A Dolls House was performed by Fluellen Theatre Company, a Swansea-based drama group.
The play centres on Nora, a wife and mother with a skeleton in her closet. This guilty secret isn’t seriously naughty by today’s standards, but in 1897 when the play was written, it was heinous.
If she’d read today’s agony aunts, Nora would have admitted her crime early on, and then worked with her family to come to terms with it. But she’s prevented from doing that by her husband’s intolerant nature.
He, carrying priggishness to new heights, values respectability more than life.
Nora, who falls into the hands of a blackmailer, has an especially challenging role. Jessica Sandry, who takes it, needs to appear to her fellow actors as the happy extrovert she’s always been, while also conveying to the audience her excruciating internal torments.
The part calls for tough acting skills and Jessica has them.

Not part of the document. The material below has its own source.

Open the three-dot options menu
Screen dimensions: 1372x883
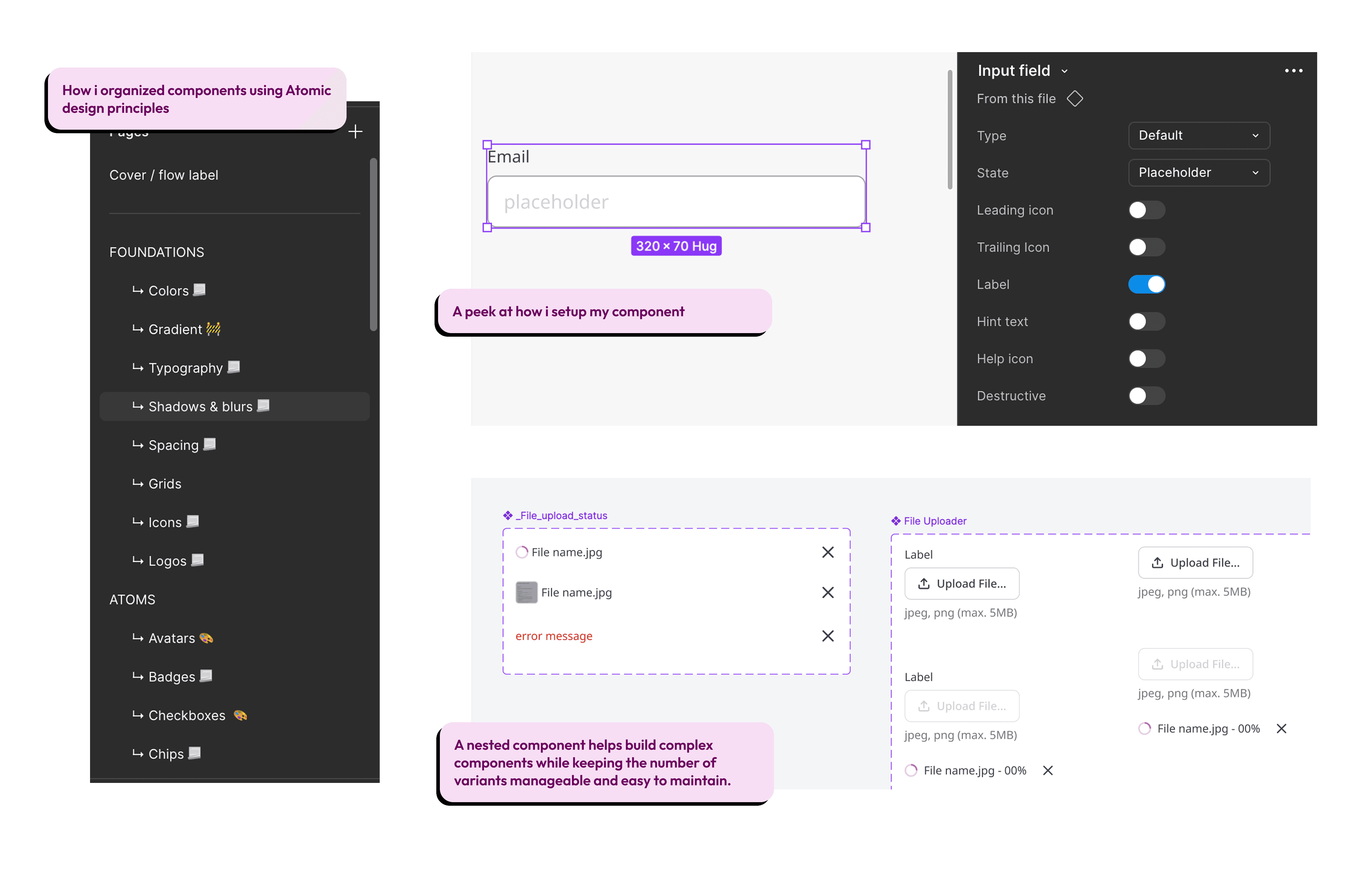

Like most of Ibsen’s central characters, Nora is far from perfect and her final actions outweigh the immorality that caused the trouble in the first place.
Her husband is not only a stuffed shirt and a pedant, but has some outlandish views on the role of women. He doesn’t even expect household duties, but for her merely to stand about being decorative and idiotic. Like the doll in the play’s title.
It’s a sign of how surely Huw Richards brings off this character that, despite all his despicable faults, we have sympathy for the hapless husband in the end.
Seven people appear in this high quality drama, dexterously directed by Peter Richards - and all get their demanding Ibsen roles right. There is far more going on than the lines suggest and even those seeing Dolls House for the first time would – thanks to these accomplished actors - pick up most of the hidden motives and agendas.
Gavin Dando as a disgraced banker is creepy, seedy and unscrupulous, and yet still evinces our sympathy.
While is Mrs Linde, played by Liza Ludbrook, Nora’s best friend – or a conniving enemy? Hard to tell, and that is probably what the author intended.
David Dooley, in naturalistic style, is convincing as the dying doctor. And two smaller roles: maid Geraldine Davies and porter Shaun Hughes could hardly have been done better.
There was a lot to think about in Dolls House – that’s what makes the play so famous. And even with repeated viewings, you may never take it all in But Fluellen put across this unsettling mix of unbearable indecision, guilt, revenge and the anger so competently that nobody in Tenby De Valence Pavilion – including the many pupils and students who attended – should expect to see a more satisfying version in the future.
Fluellen return to the De Valence Pavilion on May 7th with the Odd Couple, the play on which Jack Lemon based a popular film.